Antonio Troise
Un impianto di gas che esplode in Austria e, in Italia, scatta subito lo stato di emergenza. Per carità, niente panico: non significa che da domani non potremo cucinare o dovremo spegnere stufe e termosifoni. Per ora le forniture sono assicurate, anche se non è affatto detto che lo saranno per sempre. Nessuno vuole iscriversi d’ufficio al partito dei pessimisti cronici, sempre pronto a gufare contro il nostro Paese. Ma se basta così poco per mandare in tilt il sistema energetico, la responsabilità non è solo della “sfortuna” o del “caso” ma delle scelte dissennate fatte negli ultimi trent’anni. Alle quali aggiungere l’assenza di qualsiasi straccio di politica energetica.
Abbiamo cominciato con il referendum sul nucleare, tranne poi essere costretti a importare l’energia prodotta con l’atomo dalla Francia, a una manciata di chilometri dai nostri confini. Ci siamo mossi con molto ritardo sulla strada delle rinnovabili, alimentando speculazioni e facili illusione: basta vedere quello che è successo con il fotovoltaico. Nel frattempo abbiamo abbandonato il carbone per puntare tutte le nostre carte sul gas, meno inquinante e più costoso. Ma anche in questo caso, la coerenza non è stata certo il nostro punto di forza: vogliamo l’energia pulita ma poi sbarriamo la strada al Tap, il gasdotto che avrebbe dovuto portare energia dall’Azerbaijan. Se questa infrastruttura fosse stata già completata non ci saremmo neanche accorti, ieri, dell’esplosione in Austria. E, in ogni caso, non saremmo stati costretti a dichiarare l’emergenza.

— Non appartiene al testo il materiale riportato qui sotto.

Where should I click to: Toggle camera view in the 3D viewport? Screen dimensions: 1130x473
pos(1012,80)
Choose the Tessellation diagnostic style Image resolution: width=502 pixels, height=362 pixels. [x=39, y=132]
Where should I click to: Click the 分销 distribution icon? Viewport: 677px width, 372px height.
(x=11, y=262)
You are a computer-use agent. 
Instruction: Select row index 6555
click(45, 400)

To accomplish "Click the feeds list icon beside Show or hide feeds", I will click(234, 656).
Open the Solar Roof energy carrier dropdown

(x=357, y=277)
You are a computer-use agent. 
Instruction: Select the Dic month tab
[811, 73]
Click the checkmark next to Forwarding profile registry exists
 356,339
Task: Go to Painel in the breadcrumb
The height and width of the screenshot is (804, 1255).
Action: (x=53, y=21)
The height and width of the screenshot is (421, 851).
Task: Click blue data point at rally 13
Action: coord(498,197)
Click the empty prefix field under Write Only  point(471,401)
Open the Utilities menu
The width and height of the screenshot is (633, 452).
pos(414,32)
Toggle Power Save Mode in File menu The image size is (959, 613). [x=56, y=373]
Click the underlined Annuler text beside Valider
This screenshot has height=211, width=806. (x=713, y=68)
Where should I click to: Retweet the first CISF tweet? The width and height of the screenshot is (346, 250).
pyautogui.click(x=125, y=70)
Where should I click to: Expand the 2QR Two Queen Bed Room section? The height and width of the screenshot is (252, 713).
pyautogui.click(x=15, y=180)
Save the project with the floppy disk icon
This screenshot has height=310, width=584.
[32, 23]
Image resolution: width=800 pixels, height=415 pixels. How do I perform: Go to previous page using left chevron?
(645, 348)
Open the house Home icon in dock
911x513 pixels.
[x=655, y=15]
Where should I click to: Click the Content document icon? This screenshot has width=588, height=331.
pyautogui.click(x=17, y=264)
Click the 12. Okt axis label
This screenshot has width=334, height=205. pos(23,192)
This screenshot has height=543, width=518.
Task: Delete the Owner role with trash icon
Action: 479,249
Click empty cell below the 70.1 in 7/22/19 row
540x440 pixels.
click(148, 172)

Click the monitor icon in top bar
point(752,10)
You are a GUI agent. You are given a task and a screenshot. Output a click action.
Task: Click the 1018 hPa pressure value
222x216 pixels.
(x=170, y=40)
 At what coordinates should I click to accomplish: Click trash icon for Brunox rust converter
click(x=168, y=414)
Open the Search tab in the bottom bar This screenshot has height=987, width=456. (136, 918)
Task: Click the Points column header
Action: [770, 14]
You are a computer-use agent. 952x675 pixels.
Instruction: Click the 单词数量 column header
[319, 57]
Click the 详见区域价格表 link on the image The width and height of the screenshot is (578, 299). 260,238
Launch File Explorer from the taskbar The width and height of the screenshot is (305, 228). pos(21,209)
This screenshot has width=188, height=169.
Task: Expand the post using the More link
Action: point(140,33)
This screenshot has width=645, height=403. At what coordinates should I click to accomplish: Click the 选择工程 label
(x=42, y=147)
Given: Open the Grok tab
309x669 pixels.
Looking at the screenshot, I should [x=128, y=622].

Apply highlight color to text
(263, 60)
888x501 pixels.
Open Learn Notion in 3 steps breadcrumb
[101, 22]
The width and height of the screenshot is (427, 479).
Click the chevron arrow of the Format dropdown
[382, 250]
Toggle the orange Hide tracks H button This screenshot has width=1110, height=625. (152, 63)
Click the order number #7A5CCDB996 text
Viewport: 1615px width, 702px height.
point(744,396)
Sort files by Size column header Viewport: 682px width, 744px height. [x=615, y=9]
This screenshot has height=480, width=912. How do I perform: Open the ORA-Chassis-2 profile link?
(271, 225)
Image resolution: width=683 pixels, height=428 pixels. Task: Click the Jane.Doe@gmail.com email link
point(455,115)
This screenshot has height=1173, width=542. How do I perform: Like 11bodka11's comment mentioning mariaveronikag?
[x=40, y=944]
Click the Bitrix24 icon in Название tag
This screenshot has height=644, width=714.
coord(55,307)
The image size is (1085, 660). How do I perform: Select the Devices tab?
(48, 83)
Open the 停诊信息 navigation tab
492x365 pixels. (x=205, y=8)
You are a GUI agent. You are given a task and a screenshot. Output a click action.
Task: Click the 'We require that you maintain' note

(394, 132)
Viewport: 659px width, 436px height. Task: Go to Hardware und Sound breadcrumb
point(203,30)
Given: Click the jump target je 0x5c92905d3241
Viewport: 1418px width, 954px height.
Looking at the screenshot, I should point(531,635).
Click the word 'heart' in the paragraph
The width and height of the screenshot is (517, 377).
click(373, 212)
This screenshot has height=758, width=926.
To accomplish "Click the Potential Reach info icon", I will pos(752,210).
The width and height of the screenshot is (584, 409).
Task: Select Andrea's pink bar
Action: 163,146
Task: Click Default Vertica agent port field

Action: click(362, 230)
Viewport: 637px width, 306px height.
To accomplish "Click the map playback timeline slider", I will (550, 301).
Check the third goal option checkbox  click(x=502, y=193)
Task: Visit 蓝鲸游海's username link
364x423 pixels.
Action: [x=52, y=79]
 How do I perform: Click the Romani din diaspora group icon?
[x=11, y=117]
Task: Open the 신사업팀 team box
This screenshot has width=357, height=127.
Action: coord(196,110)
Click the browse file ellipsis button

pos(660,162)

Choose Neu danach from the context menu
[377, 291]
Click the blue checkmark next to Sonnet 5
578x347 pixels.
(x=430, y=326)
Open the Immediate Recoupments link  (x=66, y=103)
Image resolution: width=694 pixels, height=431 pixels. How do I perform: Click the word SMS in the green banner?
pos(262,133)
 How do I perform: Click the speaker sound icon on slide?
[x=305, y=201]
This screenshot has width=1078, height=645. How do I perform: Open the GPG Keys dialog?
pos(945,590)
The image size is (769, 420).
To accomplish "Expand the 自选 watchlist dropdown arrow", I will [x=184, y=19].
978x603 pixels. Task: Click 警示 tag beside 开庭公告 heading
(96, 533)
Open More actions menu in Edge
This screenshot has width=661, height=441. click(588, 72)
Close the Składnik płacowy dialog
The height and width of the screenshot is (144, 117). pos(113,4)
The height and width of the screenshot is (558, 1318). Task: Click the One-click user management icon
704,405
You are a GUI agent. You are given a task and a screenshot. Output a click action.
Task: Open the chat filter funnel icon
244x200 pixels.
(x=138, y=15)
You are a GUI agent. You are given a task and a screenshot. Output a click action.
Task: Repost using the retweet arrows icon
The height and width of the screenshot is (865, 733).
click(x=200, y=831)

Ma non è solo un problema di sicurezza. Tutto questo ha costi economici e sociali pesantissimi. Un dato per tutti: nel 2016 l’Italia ha dovuto acquistare all’estero il 76% dell’energia che ha consumato. Solo per avere qualche metro di paragone, il Regno Unito non va oltre il 45,5%, la Francia si ferma al 46%. Non è solo un problema di affidabilità. La dipendenza dall’estero ha un effetto immediato sulle nostre tasche. Gli italiani pagano mediamente un Mwh di energia il 30% in più rispetto ai francesi e o i tedeschi. In Svezia addirittura il costo è tre volte più basso. Con questi numeri, la competitività è solo un miraggio. E se l’Italia continua ad arrancare nelle classifiche della crescita, la colpa è anche delle scelte energetiche fatte dai nostri genitori e che nessuna classe politica è riuscita a cambiare. Certo, nessuno pensa di seguire la strada di Trump, pronto a rimettere in discussione gli accordi di Parigi e di tornare al carbone pur di ridurre la dipendenza energetica degli Stati Uniti e dare una nuova spinta alla ripresa. Ma è anche sbagliato continuare a fare finta di nulla e convivere con il rischio di restare a secco per un tubo che salta a centinaia di chilometri di distanza. I “gufi”, in questo caso, c’entrano davvero poco.